→ WHAT YOU ARE ASKED TO DO: The answer should consist of all the entries, repeated word for word.

BEGIN DATA TO PROCESS

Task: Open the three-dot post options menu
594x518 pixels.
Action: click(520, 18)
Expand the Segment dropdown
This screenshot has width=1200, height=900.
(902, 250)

END DATA TO PROCESS

→ RESPONSE BOX:
Task: Open the three-dot post options menu
594x518 pixels.
Action: click(520, 18)
Expand the Segment dropdown
This screenshot has width=1200, height=900.
(902, 250)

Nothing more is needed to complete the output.